Today is Mother's Day...and I'm writing.
I wanted to write yesterday, but I thought, I don't want to be a Debbie Downer on Mother's Day Weekend. You know, now is the time that people are posting pictures with their mothers on Facebook and social media. The pictures are either happy ones or sad ones where they are grieving their mother.
It made me think about my thought's and feelings about mother's day. How just a week ago, a person shared with my daughter, "She's not your mother." I wish I could say this was the first time I've heard such talk like this, but it isn't. The first time was in a dream before marrying my husband....the kids said in the dream, You're not my mother. The next time was from my husband's ex-wife (this has been going on for years) and now this latest time was from a family member of my adopted children.
It had me thinking about this unspoken duty to be kind and nice to people who purposefully try to hurt you or even worse manipulate your children. Welp, enough is enough.
Let me say this and set the record straight once and for all.

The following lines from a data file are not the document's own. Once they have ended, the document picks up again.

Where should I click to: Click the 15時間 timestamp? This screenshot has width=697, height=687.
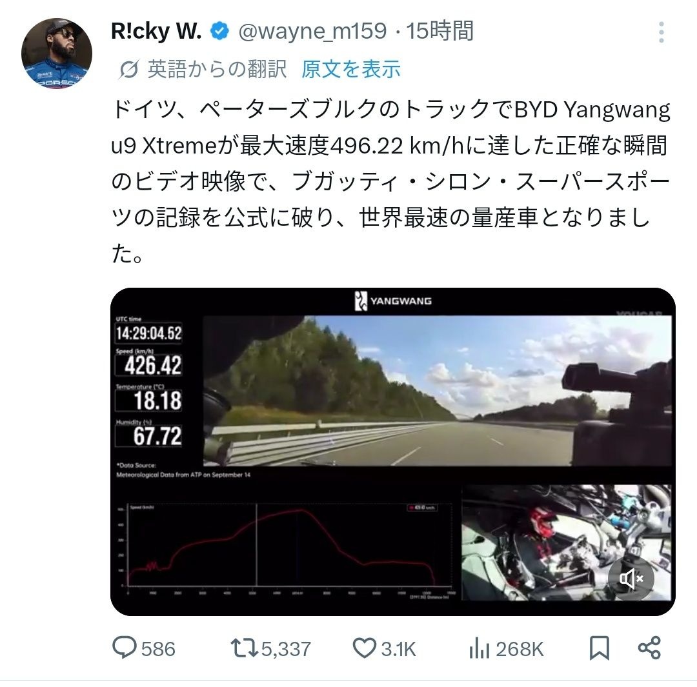(439, 31)
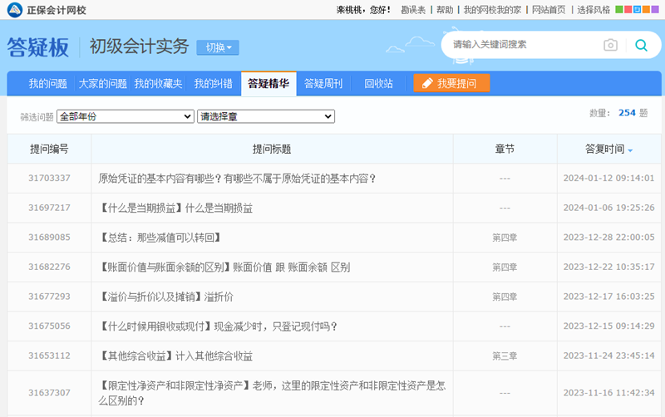Open the 我的收藏夹 tab

[158, 83]
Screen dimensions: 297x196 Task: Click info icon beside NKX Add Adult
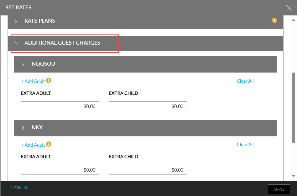coord(49,144)
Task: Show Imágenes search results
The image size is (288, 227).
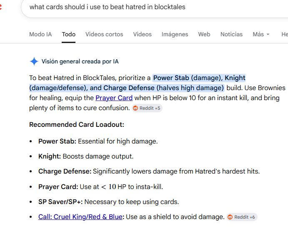Action: coord(175,34)
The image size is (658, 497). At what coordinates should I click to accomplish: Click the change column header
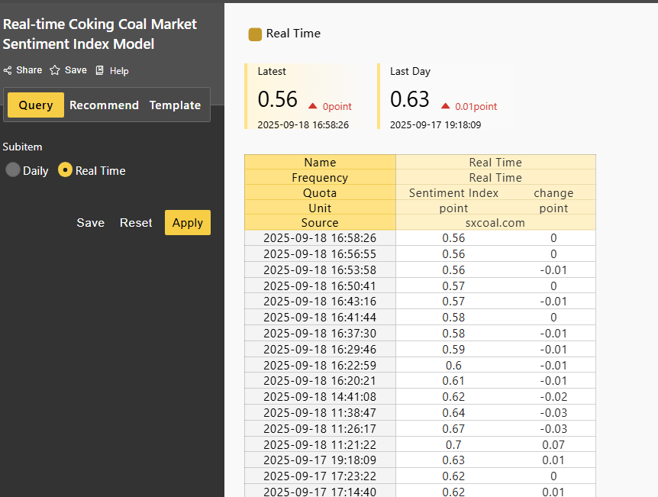(x=553, y=193)
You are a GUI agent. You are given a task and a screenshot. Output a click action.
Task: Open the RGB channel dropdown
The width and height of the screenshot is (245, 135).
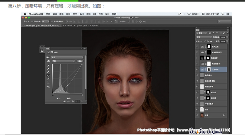pyautogui.click(x=64, y=61)
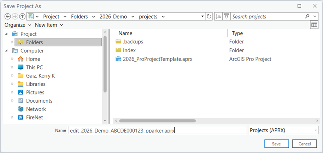Image resolution: width=323 pixels, height=153 pixels.
Task: Refresh the projects folder listing
Action: click(209, 17)
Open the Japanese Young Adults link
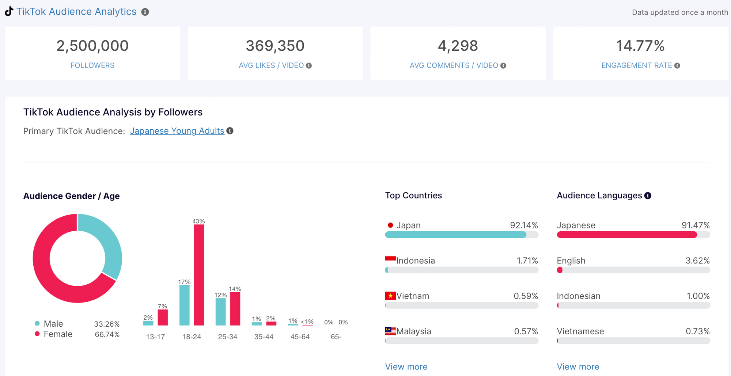Screen dimensions: 731x376 pos(177,131)
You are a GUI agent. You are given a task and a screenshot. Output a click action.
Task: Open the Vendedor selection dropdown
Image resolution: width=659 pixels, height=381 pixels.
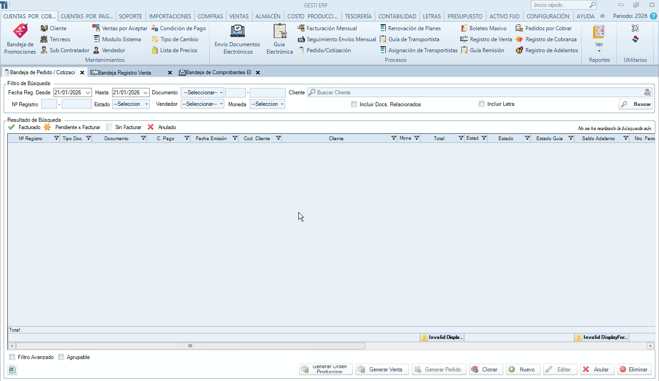pyautogui.click(x=202, y=104)
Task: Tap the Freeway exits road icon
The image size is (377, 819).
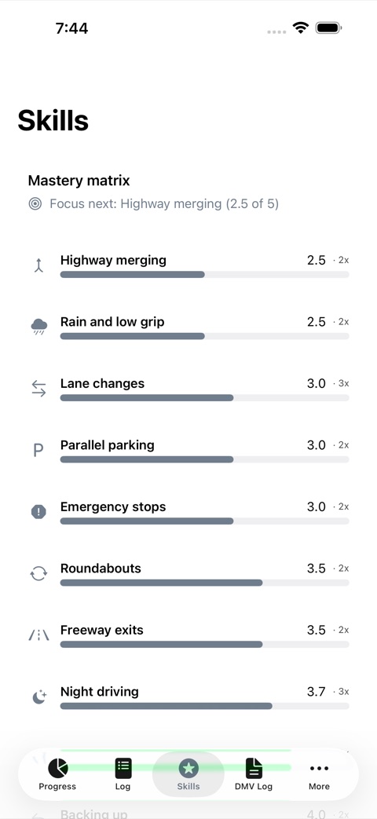Action: tap(38, 635)
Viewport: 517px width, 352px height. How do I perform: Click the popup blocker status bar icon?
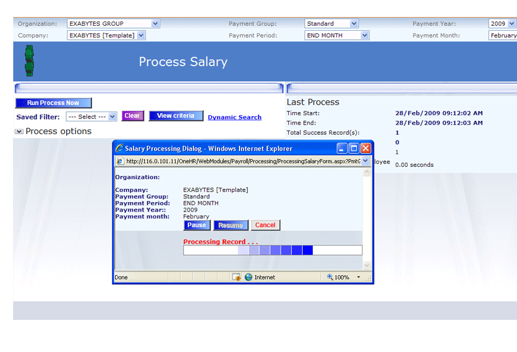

Mothers are not just people who have physically birthed children.
Here are the various definitions of the word, mother:
: to give birth to (a child) : to be or act as mother to (someone) : to care for or protect (someone) like a mother: a term of address for a female parent or a woman having or regarded as having the status, function, or authority of a female parent. a term of familiar address for an old or elderly woman.
Again, mothers are not just people who have physically birthed children. So people when you decide to say, "she's not your mother," to women who have laid down their lives to improve the lives of their children, HAVE SEVERAL SEATS.
I was a mother long before birthing a child as I parented five children before birthing my own. I'm in a super blended family (inherited 3, adopted 2, birthed 1)....and though I know step- parents get a bad rap...I mean we even have the story of Cinderella and wicked step mother.... there are PLENTY of parents who love all of their children (biological and non-biological) and are doing the work. There are people all across the land parenting and mothering children that they didn't birth.
I refuse to believe that mothering is just limited to a biological connection. I will no longer tolerate being subjected to this false thinking or this social construct.
I, as a mother in a blended family, am not less than because I didn't birth all of my children. We are not invisible. We are mother's too.